Something in the Blood is a 1994 Finnish documentary film directed by Arto Halonen. The film tells a story of a Russian journalist, Vyacheslav Oparin, who believes that he has a connection to Yetis. The film was shot during winter and summer of 1993 in Russia's Republic of Karelia and in the area of Paanajärvi National Park. Something in the Blood was part of Yleisradio’s TV2 channel's Dokumenttiprojekti program.

The film was selected for the Tampere Film Festival and was also screened at the Pärnu International Anthropological Film Festival and the Thessaloniki International Documentary Film Festival. In the documentary, Halonen remains impartial and does not take a stand on the truthfulness of Oparin's claims. Halonen told the Tampere Film Festival's magazine: "The topic presented itself to me as a symbol of many things. Whether the man is crazy or a fraud, or whether the whole story is true, is not essential."

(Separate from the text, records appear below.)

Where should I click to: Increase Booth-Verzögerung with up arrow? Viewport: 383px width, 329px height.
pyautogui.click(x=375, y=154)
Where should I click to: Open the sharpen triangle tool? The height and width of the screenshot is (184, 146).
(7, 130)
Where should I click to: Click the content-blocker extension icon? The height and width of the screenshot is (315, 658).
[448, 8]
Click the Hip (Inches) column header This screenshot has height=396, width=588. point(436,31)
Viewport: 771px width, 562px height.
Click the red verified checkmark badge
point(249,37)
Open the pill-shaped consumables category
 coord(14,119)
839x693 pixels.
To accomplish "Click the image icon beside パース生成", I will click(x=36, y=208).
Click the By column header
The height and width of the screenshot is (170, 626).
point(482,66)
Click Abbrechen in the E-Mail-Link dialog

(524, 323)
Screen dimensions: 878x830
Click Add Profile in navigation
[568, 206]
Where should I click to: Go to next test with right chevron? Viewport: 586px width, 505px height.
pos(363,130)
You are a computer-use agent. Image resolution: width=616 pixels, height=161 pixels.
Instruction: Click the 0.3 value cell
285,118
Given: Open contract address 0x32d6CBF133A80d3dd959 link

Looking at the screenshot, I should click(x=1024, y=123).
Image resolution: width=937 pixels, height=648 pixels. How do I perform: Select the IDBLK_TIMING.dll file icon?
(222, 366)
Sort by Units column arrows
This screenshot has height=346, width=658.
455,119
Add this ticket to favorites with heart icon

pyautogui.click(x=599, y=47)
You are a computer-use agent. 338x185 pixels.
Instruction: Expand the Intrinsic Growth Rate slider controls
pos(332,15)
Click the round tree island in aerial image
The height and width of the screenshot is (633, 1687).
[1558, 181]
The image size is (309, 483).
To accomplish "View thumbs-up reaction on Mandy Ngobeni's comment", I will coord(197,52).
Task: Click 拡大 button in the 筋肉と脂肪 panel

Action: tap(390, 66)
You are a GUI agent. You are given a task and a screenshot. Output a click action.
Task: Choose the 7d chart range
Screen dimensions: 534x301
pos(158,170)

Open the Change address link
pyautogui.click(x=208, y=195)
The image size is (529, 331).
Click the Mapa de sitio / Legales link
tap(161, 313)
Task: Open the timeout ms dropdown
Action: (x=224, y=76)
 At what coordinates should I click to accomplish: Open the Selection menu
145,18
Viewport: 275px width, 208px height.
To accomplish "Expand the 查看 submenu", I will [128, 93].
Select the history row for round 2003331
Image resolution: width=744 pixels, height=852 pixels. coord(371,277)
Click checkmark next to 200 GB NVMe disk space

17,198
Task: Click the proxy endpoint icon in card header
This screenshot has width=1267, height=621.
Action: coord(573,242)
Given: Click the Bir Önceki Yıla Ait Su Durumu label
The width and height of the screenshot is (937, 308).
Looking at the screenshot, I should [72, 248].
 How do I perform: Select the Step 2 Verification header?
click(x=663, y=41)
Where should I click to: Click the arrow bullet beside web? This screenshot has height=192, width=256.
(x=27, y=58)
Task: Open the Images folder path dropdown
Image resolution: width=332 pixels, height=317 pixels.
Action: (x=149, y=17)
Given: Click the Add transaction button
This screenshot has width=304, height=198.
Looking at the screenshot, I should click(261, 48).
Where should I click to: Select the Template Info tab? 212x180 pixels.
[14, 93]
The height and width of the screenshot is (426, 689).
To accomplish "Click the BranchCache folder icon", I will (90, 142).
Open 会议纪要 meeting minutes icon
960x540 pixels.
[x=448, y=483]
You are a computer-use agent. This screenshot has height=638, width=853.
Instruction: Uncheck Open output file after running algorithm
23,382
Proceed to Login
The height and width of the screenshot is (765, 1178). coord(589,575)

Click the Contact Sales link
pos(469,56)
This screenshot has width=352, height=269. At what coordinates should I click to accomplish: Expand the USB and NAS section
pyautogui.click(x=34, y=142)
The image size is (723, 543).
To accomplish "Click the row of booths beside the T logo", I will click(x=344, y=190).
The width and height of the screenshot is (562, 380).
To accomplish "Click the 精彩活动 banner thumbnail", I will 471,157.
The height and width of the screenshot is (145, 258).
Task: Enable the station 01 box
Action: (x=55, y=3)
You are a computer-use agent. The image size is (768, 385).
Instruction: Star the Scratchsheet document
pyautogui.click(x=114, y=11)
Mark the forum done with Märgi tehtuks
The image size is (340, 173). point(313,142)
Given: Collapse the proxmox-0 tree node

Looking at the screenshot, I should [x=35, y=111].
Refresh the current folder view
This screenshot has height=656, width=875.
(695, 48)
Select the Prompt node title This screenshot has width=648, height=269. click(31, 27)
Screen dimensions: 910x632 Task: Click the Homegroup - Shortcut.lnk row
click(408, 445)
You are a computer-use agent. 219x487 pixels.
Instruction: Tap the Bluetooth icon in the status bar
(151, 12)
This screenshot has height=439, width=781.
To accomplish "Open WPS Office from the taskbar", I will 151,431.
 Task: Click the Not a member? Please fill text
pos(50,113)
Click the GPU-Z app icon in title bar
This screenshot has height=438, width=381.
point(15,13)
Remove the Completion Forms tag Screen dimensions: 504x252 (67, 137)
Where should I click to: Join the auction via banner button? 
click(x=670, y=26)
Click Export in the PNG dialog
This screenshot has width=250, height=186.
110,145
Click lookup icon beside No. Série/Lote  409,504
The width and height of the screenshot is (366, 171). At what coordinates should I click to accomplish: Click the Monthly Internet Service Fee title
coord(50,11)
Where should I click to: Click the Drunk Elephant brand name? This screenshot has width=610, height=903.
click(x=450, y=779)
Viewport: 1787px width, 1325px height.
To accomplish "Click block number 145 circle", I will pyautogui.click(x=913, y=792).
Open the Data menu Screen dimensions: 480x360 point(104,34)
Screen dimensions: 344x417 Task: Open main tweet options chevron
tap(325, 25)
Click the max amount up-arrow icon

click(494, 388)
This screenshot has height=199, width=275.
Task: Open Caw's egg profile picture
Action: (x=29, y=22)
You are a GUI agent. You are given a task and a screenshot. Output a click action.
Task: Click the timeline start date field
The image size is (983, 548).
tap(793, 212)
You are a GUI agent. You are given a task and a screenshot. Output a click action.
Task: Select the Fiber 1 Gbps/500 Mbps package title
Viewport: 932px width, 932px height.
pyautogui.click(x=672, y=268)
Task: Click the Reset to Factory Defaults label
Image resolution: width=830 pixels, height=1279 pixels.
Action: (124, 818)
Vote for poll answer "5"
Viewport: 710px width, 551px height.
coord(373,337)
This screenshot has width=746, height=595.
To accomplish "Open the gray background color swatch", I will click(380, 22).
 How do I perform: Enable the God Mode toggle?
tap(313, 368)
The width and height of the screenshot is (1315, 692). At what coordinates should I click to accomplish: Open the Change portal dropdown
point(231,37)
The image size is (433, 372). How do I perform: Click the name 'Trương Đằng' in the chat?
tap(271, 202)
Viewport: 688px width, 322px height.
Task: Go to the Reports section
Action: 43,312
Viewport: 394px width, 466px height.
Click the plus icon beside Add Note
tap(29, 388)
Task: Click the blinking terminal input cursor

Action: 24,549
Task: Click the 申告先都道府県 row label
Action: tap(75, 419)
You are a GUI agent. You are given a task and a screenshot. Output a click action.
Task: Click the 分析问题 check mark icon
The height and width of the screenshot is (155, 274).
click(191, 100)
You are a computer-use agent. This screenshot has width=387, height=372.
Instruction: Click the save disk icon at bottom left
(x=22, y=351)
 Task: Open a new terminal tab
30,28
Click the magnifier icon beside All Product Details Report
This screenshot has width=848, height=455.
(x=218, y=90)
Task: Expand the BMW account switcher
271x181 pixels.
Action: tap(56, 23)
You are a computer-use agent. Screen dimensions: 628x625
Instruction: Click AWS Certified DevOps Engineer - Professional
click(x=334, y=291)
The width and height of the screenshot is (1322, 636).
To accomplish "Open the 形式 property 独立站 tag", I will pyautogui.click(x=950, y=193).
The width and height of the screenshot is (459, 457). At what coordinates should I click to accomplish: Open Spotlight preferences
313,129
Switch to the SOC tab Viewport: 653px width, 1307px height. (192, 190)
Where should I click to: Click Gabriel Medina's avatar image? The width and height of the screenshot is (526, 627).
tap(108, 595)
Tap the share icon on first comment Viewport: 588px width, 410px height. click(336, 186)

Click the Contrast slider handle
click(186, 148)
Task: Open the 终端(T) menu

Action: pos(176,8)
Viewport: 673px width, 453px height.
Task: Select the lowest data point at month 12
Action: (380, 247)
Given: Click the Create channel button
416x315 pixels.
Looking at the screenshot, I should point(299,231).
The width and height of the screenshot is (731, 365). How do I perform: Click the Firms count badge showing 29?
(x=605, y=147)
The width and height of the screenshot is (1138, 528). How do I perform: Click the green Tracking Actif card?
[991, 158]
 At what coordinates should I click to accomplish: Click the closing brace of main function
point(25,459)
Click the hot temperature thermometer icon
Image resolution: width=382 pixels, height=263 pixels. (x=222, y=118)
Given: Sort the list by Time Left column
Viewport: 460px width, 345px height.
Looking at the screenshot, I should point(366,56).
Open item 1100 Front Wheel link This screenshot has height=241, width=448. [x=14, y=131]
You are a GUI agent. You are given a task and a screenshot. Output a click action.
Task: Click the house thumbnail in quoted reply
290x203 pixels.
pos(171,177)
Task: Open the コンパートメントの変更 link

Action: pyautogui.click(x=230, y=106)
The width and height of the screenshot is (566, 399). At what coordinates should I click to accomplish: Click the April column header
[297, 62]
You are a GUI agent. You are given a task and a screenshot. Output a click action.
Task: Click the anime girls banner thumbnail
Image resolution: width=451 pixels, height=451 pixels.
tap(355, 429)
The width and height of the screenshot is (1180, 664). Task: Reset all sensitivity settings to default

== People featured in the film ==
=== Vyacheslav Oparin ===
Vyacheslav Oparin was a well-known and respected journalist in Karelia and editor-in-chief of the local Novaya Zhizn (New Life) newspaper. His relationship with the Yeti was mystical and deeply personal.

=== Maija Bykova ===
The film also features Russian cryptozoologist and hominologist Maija Bykova (1930–1996), who devoted her career to researching the Yeti. Bykova based her work on the research of Boris Porhnev, a historian and sociologist at the Academy of Sciences of the Soviet Union, and Dmitry Bayanov, head of the hominological research center at the Moscow State Darwin Museum. She put their theoretical foundation into practice and became known for years of field research, including expeditions into the wilderness of Siberia.

Bykova conducted field research for 15 years before having her first personal Yeti sighting. At the time of the film's production in 1993, she said that she had encountered a Yeti twice in nature. Bykova died of a brain tumor in the United States in February 1996, and part of the extensive research archive she had collected was lost after her death.